- **TASK TO CARRY OUT**
Write out each entry once more so that it matches the original exactly.

[Collected data]
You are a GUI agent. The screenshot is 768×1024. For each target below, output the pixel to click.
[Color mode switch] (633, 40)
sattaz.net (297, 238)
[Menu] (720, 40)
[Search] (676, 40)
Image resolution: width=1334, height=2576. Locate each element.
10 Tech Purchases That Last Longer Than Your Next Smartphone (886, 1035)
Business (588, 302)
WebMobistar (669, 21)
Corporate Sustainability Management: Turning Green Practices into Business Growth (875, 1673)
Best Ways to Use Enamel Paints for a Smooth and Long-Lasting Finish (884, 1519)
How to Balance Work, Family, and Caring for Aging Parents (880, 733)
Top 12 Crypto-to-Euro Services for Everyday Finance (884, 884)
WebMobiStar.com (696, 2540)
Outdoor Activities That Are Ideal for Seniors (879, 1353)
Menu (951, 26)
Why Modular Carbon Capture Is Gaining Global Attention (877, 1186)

- **ANSWER TO THE PROBLEM**
You are a GUI agent. The screenshot is 768×1024. For each target below, output the pixel to click.
[Color mode switch] (633, 40)
sattaz.net (297, 238)
[Menu] (720, 40)
[Search] (676, 40)
Image resolution: width=1334, height=2576. Locate each element.
10 Tech Purchases That Last Longer Than Your Next Smartphone (886, 1035)
Business (588, 302)
WebMobistar (669, 21)
Corporate Sustainability Management: Turning Green Practices into Business Growth (875, 1673)
Best Ways to Use Enamel Paints for a Smooth and Long-Lasting Finish (884, 1519)
How to Balance Work, Family, and Caring for Aging Parents (880, 733)
Top 12 Crypto-to-Euro Services for Everyday Finance (884, 884)
WebMobiStar.com (696, 2540)
Outdoor Activities That Are Ideal for Seniors (879, 1353)
Menu (951, 26)
Why Modular Carbon Capture Is Gaining Global Attention (877, 1186)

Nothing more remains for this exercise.